Target position records:
• • • • •
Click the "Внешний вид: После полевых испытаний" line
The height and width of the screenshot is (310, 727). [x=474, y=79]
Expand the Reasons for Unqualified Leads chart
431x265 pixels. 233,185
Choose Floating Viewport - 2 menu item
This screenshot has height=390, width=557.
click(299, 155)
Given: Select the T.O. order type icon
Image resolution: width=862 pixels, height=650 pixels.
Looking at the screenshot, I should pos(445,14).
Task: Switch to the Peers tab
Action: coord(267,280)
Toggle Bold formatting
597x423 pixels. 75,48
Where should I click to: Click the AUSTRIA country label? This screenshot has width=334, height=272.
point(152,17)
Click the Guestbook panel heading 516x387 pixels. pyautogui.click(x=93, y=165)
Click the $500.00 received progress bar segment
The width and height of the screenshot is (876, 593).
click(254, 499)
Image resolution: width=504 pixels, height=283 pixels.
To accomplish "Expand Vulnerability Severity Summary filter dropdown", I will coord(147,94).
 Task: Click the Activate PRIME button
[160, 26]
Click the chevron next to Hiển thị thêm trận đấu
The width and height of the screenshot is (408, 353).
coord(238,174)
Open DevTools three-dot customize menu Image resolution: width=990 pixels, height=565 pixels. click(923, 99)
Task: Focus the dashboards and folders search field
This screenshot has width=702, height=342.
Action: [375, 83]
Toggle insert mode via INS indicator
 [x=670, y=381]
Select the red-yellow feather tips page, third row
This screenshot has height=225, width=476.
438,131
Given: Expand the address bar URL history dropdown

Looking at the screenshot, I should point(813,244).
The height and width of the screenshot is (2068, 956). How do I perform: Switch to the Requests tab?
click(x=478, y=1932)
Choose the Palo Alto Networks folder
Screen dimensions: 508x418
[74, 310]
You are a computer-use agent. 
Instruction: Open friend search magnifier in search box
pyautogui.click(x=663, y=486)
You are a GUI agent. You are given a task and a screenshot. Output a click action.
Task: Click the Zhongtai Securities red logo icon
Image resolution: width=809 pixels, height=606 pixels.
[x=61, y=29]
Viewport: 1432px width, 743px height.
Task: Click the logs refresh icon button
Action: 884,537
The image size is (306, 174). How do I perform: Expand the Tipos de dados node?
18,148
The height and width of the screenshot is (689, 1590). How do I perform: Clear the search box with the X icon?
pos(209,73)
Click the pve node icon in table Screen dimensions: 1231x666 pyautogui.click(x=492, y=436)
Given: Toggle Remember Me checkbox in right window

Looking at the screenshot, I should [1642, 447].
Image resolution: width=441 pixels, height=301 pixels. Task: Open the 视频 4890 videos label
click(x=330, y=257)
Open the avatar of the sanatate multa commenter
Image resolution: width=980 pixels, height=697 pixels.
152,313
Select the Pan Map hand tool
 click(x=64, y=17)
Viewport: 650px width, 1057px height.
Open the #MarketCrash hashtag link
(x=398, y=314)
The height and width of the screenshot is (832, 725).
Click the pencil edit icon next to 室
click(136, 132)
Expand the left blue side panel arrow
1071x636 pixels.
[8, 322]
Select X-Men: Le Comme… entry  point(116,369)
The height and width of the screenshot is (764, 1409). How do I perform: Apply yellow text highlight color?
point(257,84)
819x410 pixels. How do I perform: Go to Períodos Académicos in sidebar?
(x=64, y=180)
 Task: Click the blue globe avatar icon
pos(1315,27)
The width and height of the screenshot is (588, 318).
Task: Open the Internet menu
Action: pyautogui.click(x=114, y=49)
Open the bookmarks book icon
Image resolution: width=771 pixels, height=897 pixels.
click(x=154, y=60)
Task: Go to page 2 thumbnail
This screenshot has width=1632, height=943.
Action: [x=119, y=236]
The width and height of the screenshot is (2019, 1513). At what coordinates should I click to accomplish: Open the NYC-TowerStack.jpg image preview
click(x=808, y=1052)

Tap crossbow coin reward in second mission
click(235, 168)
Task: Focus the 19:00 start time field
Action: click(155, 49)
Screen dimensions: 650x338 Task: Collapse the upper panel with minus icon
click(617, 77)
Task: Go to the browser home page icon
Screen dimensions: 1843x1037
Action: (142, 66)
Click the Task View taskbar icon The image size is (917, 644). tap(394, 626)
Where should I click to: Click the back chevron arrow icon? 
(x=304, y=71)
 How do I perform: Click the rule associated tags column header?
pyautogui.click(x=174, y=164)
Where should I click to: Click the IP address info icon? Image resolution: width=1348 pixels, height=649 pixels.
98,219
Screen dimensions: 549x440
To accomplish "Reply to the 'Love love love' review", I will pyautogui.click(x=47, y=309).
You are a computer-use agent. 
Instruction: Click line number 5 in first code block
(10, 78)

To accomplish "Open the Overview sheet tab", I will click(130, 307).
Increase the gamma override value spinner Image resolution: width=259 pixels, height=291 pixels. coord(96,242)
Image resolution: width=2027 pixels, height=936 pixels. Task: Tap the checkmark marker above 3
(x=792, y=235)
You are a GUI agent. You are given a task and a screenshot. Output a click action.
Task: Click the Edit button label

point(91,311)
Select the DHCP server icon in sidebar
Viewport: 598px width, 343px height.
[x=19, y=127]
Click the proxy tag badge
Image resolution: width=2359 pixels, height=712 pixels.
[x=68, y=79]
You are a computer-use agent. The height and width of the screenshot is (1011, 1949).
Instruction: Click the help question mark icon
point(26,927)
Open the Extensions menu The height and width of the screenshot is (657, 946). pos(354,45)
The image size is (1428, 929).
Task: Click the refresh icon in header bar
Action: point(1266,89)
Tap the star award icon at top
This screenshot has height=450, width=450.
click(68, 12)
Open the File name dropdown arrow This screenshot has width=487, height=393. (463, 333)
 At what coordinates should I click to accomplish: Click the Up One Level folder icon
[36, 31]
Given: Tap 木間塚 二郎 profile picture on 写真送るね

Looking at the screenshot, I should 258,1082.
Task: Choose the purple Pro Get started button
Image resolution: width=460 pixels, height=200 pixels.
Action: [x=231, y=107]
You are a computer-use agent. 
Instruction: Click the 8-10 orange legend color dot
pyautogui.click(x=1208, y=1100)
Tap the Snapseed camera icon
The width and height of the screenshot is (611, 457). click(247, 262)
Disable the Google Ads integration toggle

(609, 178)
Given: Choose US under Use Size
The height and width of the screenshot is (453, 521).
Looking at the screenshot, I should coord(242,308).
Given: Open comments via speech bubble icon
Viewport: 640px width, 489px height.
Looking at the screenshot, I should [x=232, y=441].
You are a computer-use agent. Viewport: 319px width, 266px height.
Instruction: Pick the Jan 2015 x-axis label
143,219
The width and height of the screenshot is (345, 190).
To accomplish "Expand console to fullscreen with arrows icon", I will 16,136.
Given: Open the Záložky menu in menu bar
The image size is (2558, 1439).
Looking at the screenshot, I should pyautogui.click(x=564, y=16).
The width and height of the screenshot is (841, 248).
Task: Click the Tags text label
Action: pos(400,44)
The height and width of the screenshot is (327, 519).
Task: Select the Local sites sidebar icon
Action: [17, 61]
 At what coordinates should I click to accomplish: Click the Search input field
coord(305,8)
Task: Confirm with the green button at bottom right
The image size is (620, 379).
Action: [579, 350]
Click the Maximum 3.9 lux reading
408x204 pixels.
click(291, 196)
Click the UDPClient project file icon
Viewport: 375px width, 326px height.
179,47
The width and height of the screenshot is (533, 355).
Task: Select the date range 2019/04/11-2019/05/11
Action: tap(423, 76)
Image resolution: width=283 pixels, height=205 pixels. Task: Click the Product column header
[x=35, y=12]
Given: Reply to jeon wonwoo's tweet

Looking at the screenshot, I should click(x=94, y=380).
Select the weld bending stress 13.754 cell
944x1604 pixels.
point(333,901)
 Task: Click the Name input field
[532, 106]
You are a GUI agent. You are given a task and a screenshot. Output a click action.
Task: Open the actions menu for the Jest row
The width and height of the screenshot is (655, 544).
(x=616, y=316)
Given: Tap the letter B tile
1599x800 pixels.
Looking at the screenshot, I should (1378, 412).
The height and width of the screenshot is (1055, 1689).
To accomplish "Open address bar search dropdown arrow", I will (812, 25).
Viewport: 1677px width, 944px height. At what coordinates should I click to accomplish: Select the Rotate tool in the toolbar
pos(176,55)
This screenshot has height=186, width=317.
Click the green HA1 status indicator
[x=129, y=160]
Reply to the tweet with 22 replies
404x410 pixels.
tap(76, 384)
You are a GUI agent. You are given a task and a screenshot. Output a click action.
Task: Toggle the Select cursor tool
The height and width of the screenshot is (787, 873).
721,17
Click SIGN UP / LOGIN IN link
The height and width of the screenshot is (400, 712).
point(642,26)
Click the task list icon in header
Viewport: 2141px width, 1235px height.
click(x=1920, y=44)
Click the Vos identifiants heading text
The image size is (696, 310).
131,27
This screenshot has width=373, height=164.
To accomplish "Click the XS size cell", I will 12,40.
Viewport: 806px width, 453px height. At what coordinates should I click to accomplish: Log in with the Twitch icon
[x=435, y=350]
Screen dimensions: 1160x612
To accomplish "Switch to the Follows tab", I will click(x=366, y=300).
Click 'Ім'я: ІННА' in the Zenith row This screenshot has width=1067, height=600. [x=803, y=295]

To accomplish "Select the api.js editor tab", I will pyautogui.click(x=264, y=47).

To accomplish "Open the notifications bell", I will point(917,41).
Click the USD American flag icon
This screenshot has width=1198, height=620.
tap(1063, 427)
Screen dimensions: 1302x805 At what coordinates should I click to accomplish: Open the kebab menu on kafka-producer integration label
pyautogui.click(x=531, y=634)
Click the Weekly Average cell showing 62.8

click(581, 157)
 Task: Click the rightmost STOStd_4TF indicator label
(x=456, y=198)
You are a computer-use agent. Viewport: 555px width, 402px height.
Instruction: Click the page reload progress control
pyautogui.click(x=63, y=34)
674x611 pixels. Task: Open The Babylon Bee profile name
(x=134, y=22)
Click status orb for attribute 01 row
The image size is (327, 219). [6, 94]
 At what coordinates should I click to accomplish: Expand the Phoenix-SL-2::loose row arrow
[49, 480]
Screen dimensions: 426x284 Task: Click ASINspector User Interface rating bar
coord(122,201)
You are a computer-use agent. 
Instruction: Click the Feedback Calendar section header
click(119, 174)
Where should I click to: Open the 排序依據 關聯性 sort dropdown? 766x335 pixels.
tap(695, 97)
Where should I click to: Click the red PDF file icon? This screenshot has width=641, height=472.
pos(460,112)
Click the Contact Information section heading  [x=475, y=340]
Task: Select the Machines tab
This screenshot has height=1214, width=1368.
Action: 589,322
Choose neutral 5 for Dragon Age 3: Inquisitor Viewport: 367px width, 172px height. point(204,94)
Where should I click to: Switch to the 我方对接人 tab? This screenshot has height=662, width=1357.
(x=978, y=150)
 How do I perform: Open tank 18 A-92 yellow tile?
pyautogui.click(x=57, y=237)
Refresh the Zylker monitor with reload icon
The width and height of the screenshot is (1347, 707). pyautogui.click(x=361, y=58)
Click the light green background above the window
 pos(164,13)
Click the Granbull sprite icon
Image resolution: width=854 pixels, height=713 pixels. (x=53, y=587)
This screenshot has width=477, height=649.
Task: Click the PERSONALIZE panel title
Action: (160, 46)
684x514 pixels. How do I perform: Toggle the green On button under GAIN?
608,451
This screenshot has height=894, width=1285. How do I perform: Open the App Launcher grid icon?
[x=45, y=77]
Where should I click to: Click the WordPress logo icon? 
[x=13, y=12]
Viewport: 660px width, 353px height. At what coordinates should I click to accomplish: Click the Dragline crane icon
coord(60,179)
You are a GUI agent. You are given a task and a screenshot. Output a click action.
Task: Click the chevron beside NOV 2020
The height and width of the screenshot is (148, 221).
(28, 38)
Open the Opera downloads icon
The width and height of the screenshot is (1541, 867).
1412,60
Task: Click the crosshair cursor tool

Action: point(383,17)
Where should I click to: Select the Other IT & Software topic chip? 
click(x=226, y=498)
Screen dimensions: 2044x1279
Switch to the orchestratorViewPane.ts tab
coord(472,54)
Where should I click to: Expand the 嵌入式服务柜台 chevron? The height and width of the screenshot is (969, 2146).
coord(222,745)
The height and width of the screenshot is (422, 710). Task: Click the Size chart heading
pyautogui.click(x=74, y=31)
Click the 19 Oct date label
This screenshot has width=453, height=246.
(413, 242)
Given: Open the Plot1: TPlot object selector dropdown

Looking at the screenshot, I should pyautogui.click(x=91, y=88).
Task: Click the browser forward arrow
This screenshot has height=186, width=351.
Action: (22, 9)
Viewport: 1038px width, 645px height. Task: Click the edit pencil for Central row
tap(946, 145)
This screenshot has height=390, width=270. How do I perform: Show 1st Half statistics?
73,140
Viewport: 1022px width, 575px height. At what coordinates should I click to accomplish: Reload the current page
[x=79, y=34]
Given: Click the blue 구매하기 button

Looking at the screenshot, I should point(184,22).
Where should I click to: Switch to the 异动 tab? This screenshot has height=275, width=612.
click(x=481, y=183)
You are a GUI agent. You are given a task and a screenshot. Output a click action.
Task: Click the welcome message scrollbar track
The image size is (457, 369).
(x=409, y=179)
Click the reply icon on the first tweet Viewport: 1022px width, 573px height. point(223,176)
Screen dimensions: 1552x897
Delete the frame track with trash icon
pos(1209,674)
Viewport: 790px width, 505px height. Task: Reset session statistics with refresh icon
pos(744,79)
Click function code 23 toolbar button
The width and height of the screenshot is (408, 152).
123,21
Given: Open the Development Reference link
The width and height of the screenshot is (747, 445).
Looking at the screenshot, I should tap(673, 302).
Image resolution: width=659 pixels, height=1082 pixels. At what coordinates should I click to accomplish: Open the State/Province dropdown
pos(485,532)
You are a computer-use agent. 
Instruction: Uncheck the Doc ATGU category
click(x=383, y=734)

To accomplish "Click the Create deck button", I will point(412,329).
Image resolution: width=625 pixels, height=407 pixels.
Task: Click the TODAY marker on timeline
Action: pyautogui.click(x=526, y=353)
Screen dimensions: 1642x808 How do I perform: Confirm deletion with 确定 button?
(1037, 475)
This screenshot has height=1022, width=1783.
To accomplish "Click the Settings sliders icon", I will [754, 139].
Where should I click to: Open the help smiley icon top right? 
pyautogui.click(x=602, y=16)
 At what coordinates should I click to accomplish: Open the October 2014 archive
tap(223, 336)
• • • • •
THE REQUEST — Rewrite the rows from the line that contains "Given: Reply to jeon wonwoo's tweet" through the line that contains "Looking at the screenshot, I should (1378, 412).", changing "Name" to "Email" and keeping everything else unchanged.

THE ANSWER —
Given: Reply to jeon wonwoo's tweet

Looking at the screenshot, I should click(x=94, y=380).
Select the weld bending stress 13.754 cell
944x1604 pixels.
point(333,901)
 Task: Click the Email input field
[532, 106]
You are a GUI agent. You are given a task and a screenshot. Output a click action.
Task: Open the actions menu for the Jest row
The width and height of the screenshot is (655, 544).
(x=616, y=316)
Given: Tap the letter B tile
1599x800 pixels.
Looking at the screenshot, I should (1378, 412).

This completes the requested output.